Register and Privacy Statement
This is the Registry and Privacy Statement of the Personal Data Act (10 ja 24 §) and the EU General
Data Protection Regulation (GDPR) for the auxiliary business name Archtours, of ark-byroo Oy.
Created on 21.5.2018.
Archtours, Kustaankatu 3 C, 00500 Helsinki
+358 (0)10 235 0560
2. Contact person for the register
Kiira Halinen, email@example.com puh. +358 (0)10 2350564
3. Registry name
Archtours customer register.
4. Purpose of processing personal data
The purpose of processing personal data is to communicate with customers, as well as maintain and
market customer relations.
Information is not used for automated decision making or profiling.

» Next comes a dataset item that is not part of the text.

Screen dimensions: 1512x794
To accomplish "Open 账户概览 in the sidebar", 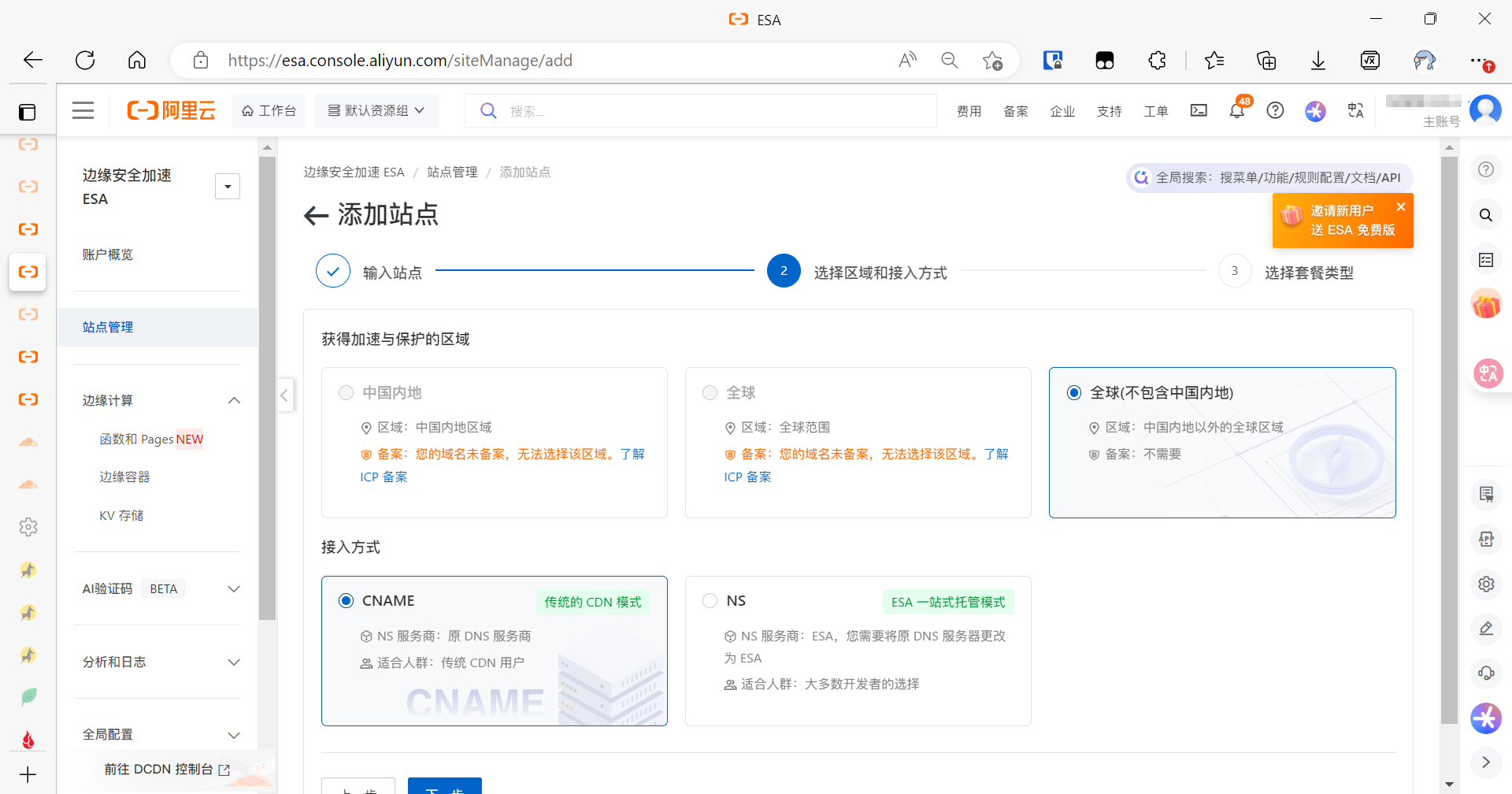I will [x=108, y=255].
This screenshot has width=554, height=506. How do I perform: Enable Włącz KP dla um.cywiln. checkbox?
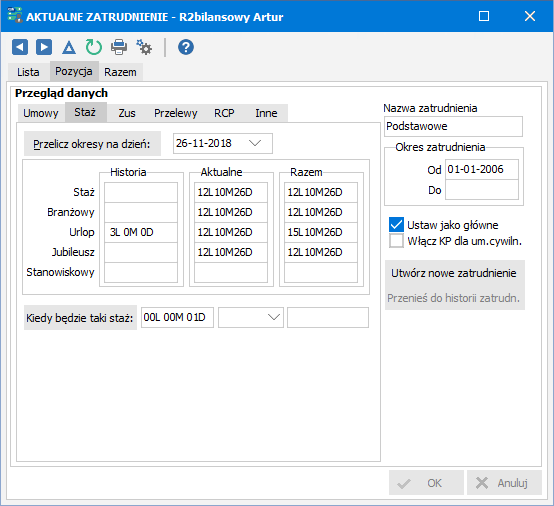pyautogui.click(x=396, y=241)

5. Data content of the register
The information to be stored in the register is the following: person's name, status, company /
organization, contact information (phone number, email address, address), billing information, and
other information relating to customer relationship and ordered services.
Personal information may be removed from the register at the customer's request. Ordering a
newsletter can be cancelled at any time from the link at the end of each newsletter or by posting the
message to the registry administrator.
6. Standard sources of information
The information stored in the register is obtained from the customer through messages sent via web
forms, email, telephone, contracts, customer meetings, and other situations where the customer
delivers their information.
7. Processing or transfer of data outside the EU or EEA
Information will not be disclosed to other parties, but the register will be utilized in the MailChimp e-
mail service, whereby the information may go outside the EU or the EEA within the service.

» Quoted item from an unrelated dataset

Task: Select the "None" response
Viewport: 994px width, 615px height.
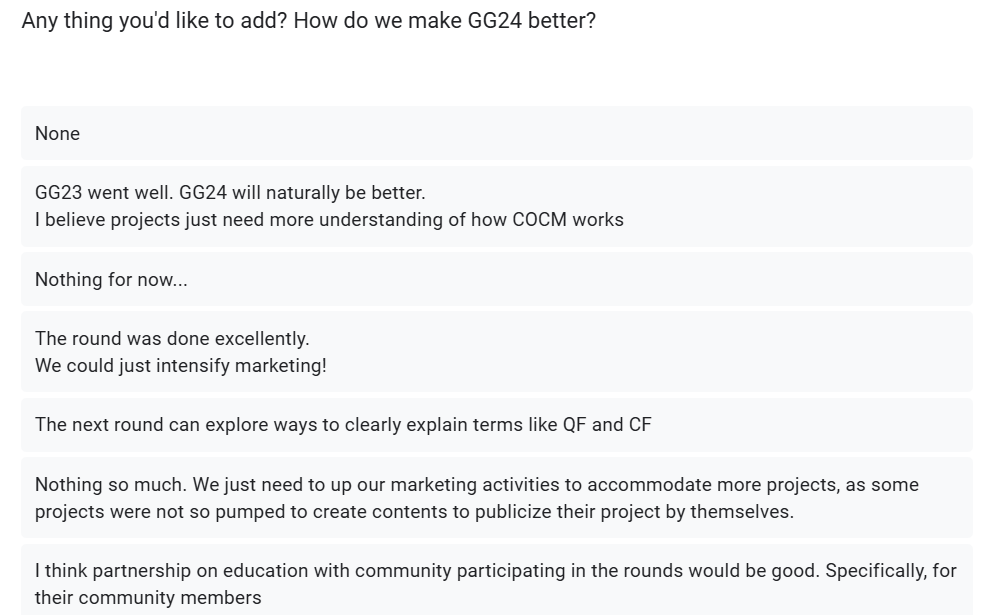Action: (x=58, y=134)
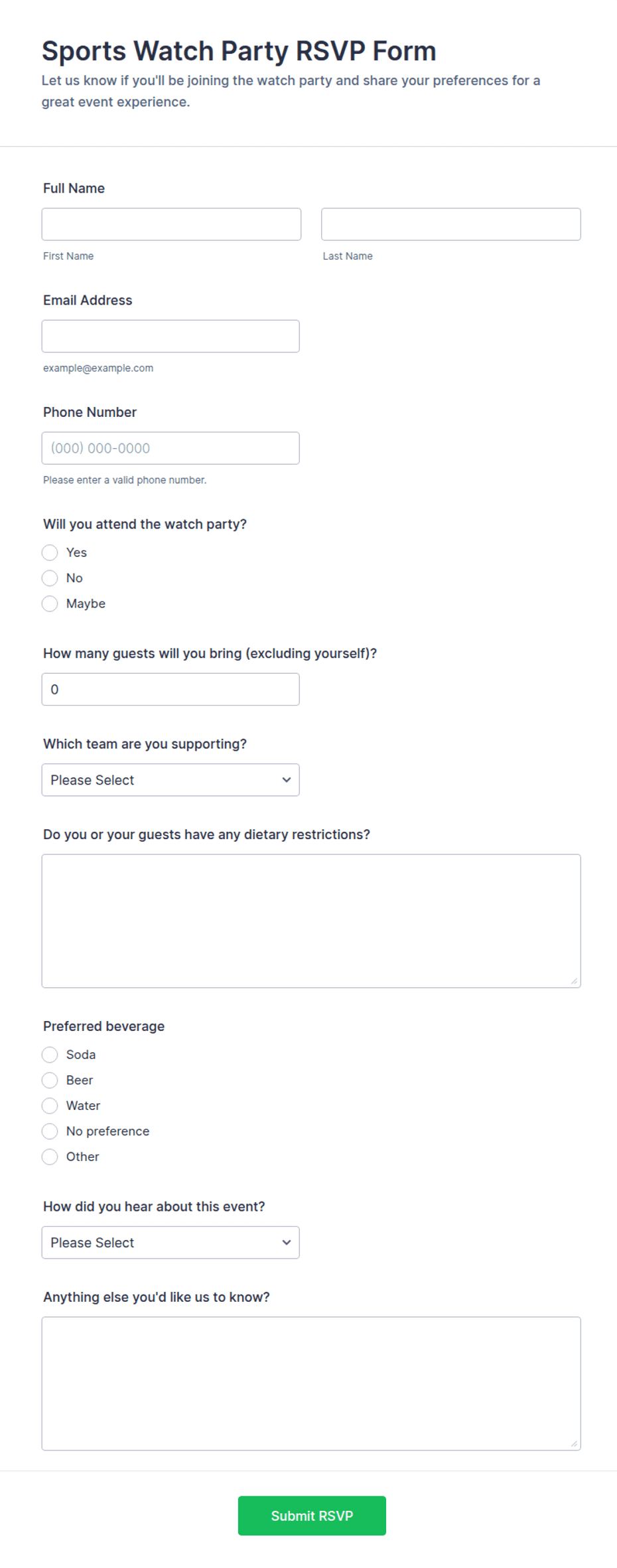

Archtours has signed a DPA (Data Processing Agreement) agreement with Mailchimp, which also
allows MailChimp to comply with the GDPR-compliant procedures in its operations.
The information can be published as far as it has been agreed with the customer.
8. Principles of registry protection
Careful handling of the registry is maintained, and information processed by the information
systems is adequately protected, including proper physical and digital security standards. The
controller shall ensure that stored data, server access privileges and other critical data related to the
security of personal data are processed confidentially and only by employees whose job description
they belong to.
9. The right of inspection and the right to demand correction
Everyone in the register has the right to check their data stored in the register and to demand that
any incorrect information be corrected, or incomplete information supplemented. If a person wishes
to check or require correction of their record, the request should be sent in writing to the
controller's contact person.
The controller may, if necessary, request the applicant to prove his identity. The controller is
responsible for the customer within the time limit set in the EU General Data Protection Regulation,
as a rule within a month.
10. Other rights related to the processing of personal data
A person in the register has the right to request the deletion of their personal data from the register
("the right to be forgotten") or to limit the processing of personal data.
Requests should be sent in writing to the contact person responsible for the register. The controller
may, if necessary, request the applicant to prove his identity. The controller is responsible for the
customer within the time limit set in the EU Data Protection Regulation, as a rule within a month.